Dataset excerpts:
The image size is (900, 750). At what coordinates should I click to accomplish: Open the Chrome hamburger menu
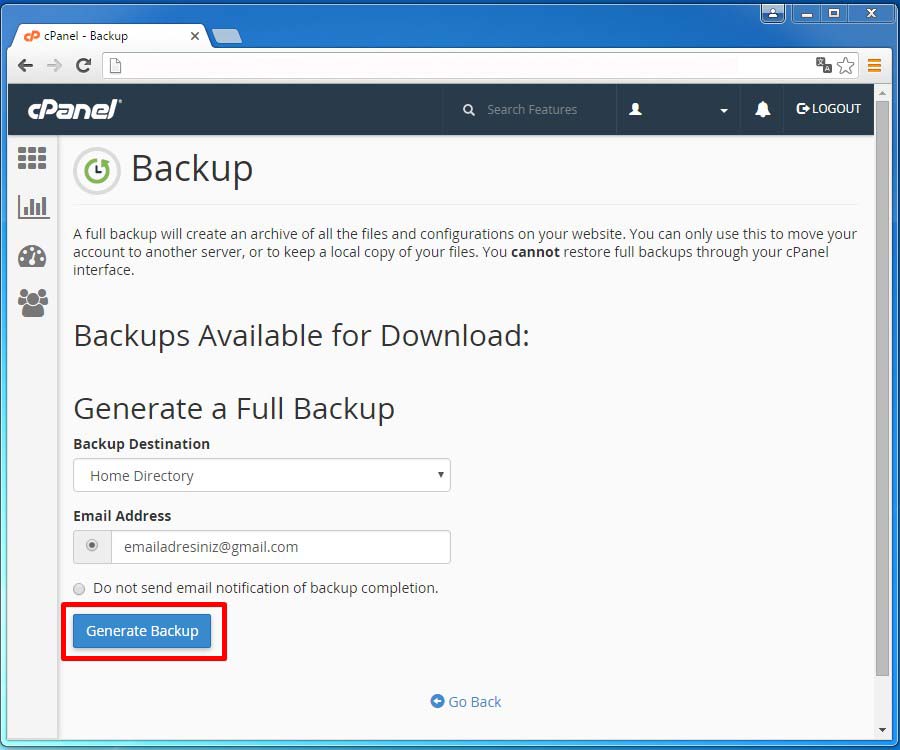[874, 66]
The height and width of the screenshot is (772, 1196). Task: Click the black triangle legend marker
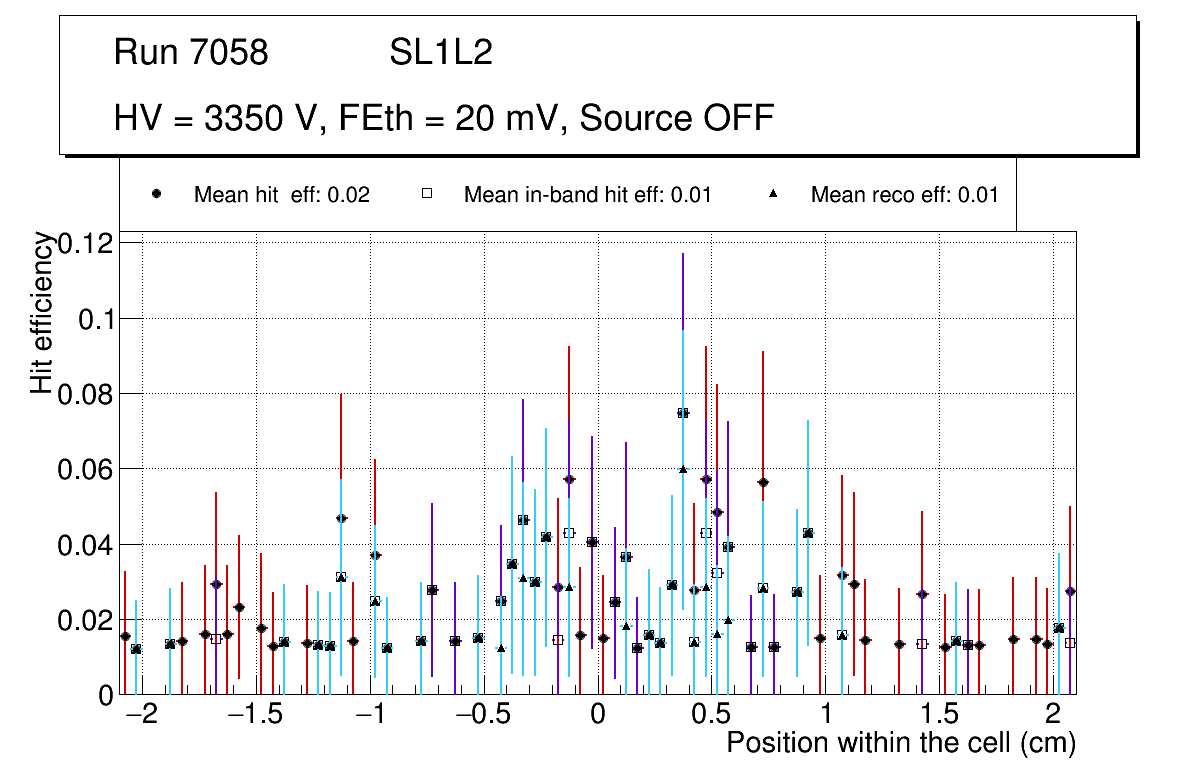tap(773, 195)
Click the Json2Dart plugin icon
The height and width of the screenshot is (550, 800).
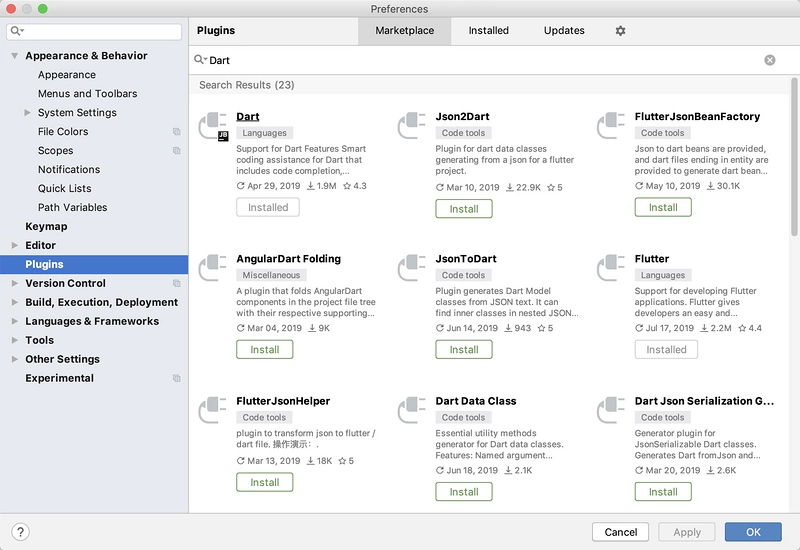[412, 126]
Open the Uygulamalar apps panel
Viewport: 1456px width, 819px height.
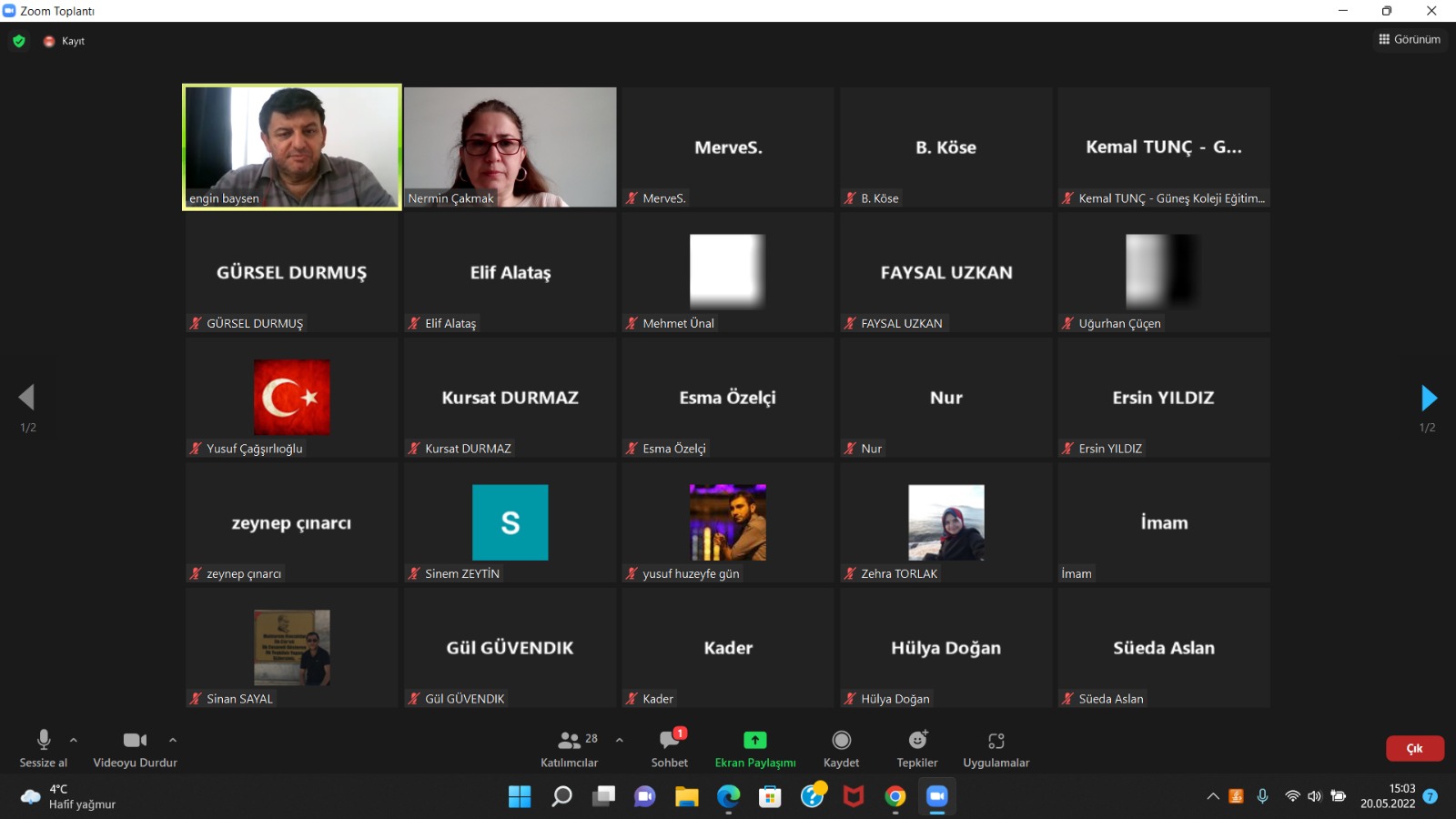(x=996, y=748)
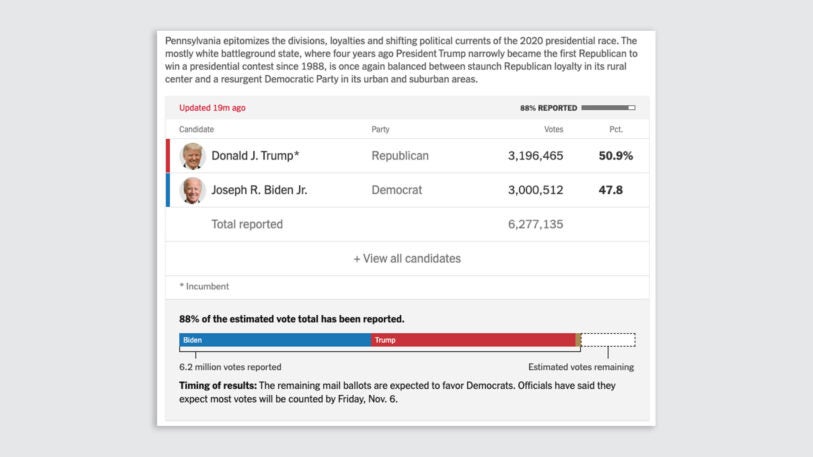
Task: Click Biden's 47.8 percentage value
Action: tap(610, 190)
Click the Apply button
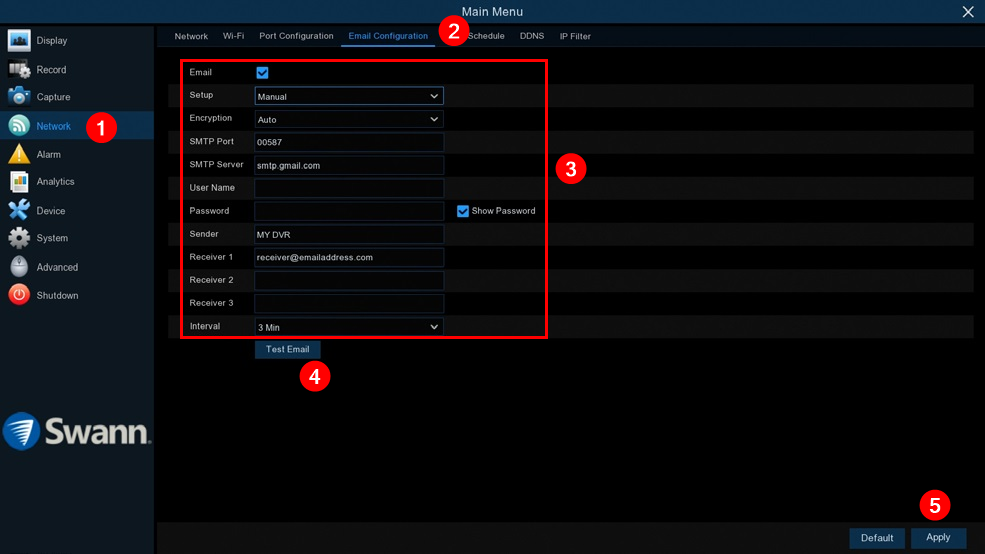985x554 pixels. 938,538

WHAT TO WORK ON: Type out all of the records exactly, leaving out any picture.

EXPECTED OUTPUT:
The image size is (900, 750). At what coordinates should I click to accomplish: Open the Chrome hamburger menu
[874, 66]
The height and width of the screenshot is (772, 1196). Task: Click the black triangle legend marker
tap(773, 195)
Click the Json2Dart plugin icon
The height and width of the screenshot is (550, 800).
[412, 126]
Open the Uygulamalar apps panel
Viewport: 1456px width, 819px height.
(x=996, y=748)
Task: Click Biden's 47.8 percentage value
Action: tap(610, 190)
Click the Apply button
985x554 pixels. 938,538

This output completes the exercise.